Rhinocerosにはインストールした時点で、すでにいくつかの環境データが用意されています。今回は、オブジェクトへの映り込みとして青空を表現したいので、RhinoSkyを選択していきます。

・Step.1の図の右上の横三本線(赤い丸印で囲った部分)をクリックし、上から五番目にある「環境ライブラリからインポート」を選択します。
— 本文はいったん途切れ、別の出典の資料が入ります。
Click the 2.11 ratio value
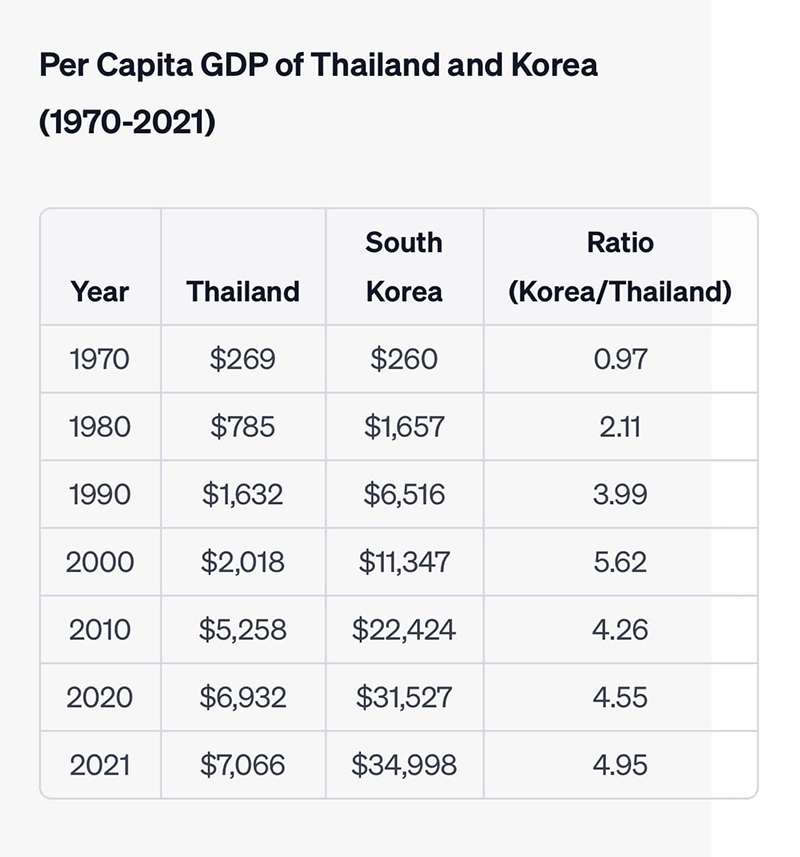Viewport: 800px width, 857px height. pos(620,427)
・別ウィンドが立ち上がるので、以下の場所を開きます。
C:\Users\ユーザー名\AppData\Roaming\McNeel\Rhinoceros\7.0\Localization\ja-JP\Render Content\Environments

・おそらく46個の環境データが格納されていますので、その中からRhino Sky.renvを選択しましょう。Rhino Sky.envの画像の上で右クリックし、「グローバル環境として設定」をクリックすると切り替えが確定します。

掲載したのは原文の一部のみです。